#### [THE PROBLEM]
Exactly the lines from the first line of the listing through the line containing "Viewport: 1456px width, 819px height." should appear in the output, unchanged.

[[ MATERIAL SHOWN, beginning ]]

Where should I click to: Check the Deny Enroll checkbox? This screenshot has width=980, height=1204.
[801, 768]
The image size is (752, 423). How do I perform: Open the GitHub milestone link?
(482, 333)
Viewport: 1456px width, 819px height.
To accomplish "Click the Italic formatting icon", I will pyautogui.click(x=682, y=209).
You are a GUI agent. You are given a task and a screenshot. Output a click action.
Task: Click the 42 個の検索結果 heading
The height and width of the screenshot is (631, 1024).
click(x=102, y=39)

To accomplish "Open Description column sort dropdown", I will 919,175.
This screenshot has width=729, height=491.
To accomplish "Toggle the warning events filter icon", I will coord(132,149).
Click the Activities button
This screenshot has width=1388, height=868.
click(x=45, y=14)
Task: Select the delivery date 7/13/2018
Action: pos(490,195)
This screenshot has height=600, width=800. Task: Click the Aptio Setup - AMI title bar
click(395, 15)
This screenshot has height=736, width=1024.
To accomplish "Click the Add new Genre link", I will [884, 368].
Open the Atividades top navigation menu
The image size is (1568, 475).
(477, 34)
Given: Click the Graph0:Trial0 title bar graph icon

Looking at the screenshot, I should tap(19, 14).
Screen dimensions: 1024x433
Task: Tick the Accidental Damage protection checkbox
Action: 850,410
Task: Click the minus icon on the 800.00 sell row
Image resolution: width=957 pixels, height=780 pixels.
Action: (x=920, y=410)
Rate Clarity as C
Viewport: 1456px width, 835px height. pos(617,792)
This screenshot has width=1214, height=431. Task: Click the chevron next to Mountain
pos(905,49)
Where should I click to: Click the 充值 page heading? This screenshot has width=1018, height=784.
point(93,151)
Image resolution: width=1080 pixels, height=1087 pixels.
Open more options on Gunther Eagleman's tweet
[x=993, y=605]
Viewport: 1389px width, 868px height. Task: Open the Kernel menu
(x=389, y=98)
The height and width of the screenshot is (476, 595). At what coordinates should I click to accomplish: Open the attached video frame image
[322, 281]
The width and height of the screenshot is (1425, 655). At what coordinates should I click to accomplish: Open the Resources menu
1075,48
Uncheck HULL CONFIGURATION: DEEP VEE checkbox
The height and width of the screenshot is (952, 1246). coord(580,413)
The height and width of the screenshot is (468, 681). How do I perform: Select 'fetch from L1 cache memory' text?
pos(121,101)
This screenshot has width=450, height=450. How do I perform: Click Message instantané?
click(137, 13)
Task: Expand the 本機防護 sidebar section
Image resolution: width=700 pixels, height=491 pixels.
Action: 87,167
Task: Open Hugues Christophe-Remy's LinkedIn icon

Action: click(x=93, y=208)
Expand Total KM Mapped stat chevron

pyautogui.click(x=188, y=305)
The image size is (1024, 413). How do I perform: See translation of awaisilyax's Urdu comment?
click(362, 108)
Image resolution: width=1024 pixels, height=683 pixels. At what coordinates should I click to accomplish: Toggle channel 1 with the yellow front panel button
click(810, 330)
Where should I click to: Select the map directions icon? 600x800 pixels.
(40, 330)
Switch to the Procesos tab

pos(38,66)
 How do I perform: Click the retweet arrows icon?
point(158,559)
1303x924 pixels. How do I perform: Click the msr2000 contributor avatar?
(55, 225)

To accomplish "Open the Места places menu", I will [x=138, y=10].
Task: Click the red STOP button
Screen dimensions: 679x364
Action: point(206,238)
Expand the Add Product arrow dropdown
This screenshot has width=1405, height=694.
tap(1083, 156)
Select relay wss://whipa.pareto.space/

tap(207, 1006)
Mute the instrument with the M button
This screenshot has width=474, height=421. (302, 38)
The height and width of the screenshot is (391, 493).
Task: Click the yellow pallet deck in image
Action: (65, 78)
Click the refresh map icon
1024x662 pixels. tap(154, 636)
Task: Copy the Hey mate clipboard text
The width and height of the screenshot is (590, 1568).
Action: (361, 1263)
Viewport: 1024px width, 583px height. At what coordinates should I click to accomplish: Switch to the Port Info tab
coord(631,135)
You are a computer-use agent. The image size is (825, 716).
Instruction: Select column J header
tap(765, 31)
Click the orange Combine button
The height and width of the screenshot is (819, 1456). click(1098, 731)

[[ MATERIAL SHOWN, end ]]

#### [WRITTEN REPLY]
Where should I click to: Check the Deny Enroll checkbox? This screenshot has width=980, height=1204.
[801, 768]
The image size is (752, 423). How do I perform: Open the GitHub milestone link?
(482, 333)
Viewport: 1456px width, 819px height.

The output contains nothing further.